Your instructions → Put the data from its beginning through the line containing "coord(115,259)" into a two-column CSV with the headers instruction and answer, one row per entry. Enclose each field in quotes and replace any line breaks with spaces.

[Dataset records]
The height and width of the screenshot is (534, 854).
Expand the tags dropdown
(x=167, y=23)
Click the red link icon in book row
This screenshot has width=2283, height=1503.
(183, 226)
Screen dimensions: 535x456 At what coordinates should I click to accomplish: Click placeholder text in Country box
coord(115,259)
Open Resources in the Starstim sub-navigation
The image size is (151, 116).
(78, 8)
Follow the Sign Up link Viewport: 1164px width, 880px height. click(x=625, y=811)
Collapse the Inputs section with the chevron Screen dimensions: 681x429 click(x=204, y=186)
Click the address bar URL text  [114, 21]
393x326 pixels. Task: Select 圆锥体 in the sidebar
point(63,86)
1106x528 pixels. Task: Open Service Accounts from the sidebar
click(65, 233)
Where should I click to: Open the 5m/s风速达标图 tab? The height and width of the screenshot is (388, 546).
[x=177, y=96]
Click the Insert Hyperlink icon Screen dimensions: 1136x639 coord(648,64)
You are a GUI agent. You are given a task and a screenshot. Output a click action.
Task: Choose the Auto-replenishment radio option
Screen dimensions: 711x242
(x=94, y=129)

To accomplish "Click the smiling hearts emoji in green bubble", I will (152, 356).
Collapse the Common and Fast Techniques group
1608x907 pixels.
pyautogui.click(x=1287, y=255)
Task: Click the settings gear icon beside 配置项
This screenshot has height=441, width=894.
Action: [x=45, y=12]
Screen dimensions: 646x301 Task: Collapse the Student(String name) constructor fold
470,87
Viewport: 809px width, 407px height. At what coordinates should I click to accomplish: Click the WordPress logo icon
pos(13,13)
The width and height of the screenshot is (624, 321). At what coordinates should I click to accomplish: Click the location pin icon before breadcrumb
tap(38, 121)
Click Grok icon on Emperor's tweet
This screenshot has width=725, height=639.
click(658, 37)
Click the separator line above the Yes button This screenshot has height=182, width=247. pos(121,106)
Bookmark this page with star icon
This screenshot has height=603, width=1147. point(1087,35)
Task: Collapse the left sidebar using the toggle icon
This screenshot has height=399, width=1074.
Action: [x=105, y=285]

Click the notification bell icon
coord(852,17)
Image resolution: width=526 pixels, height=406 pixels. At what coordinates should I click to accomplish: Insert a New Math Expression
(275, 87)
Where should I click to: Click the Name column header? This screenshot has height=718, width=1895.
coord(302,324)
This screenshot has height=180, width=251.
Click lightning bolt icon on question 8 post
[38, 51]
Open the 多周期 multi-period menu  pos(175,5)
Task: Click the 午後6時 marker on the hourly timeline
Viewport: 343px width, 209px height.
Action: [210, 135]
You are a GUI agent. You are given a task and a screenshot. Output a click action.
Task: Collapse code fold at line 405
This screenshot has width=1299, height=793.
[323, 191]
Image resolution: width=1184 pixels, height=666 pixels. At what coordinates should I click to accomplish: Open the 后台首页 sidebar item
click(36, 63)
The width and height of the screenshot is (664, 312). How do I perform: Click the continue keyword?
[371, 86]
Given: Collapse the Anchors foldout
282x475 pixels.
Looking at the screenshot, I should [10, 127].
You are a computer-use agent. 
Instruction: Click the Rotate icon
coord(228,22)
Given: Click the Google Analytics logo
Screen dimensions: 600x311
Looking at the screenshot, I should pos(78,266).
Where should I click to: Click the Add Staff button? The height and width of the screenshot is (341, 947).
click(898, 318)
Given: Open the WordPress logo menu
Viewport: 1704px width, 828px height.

Written answer →
instruction,answer
"The height and width of the screenshot is (534, 854). Expand the tags dropdown","(x=167, y=23)"
"Click the red link icon in book row This screenshot has width=2283, height=1503.","(183, 226)"
"Screen dimensions: 535x456 At what coordinates should I click to accomplish: Click placeholder text in Country box","coord(115,259)"